══ Input ══

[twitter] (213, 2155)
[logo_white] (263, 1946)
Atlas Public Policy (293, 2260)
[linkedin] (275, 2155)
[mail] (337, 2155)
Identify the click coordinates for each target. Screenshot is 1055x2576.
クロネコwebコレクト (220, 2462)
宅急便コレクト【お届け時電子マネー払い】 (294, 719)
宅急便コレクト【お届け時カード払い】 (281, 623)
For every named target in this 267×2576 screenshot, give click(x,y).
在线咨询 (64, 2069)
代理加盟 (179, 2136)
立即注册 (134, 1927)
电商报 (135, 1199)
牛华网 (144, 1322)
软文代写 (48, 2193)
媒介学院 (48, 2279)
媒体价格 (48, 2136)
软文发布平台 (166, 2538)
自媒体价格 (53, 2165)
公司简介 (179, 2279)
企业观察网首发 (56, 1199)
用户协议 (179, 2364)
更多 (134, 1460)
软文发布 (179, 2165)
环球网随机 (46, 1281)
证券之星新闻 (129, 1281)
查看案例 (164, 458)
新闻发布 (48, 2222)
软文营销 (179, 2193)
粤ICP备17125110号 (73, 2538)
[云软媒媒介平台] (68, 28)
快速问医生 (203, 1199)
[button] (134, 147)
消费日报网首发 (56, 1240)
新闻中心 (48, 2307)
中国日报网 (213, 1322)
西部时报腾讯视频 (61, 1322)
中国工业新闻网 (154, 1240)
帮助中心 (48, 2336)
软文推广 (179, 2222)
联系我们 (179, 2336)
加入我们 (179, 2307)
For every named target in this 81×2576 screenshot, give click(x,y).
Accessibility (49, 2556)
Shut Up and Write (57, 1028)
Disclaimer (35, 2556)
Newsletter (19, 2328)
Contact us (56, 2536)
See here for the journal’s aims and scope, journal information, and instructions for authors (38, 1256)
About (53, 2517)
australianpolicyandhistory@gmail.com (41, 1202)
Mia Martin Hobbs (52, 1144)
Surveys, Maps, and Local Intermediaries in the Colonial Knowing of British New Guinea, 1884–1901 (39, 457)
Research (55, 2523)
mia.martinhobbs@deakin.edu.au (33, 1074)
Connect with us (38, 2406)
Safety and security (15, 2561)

═══

### Directions for this task
Output exactly what runs from the line with "Accessibility (49, 2556)" to the final line above, both lines included, and nothing else.

### Expected output
Accessibility (49, 2556)
Shut Up and Write (57, 1028)
Disclaimer (35, 2556)
Newsletter (19, 2328)
Contact us (56, 2536)
See here for the journal’s aims and scope, journal information, and instructions for authors (38, 1256)
About (53, 2517)
australianpolicyandhistory@gmail.com (41, 1202)
Mia Martin Hobbs (52, 1144)
Surveys, Maps, and Local Intermediaries in the Colonial Knowing of British New Guinea, 1884–1901 (39, 457)
Research (55, 2523)
mia.martinhobbs@deakin.edu.au (33, 1074)
Connect with us (38, 2406)
Safety and security (15, 2561)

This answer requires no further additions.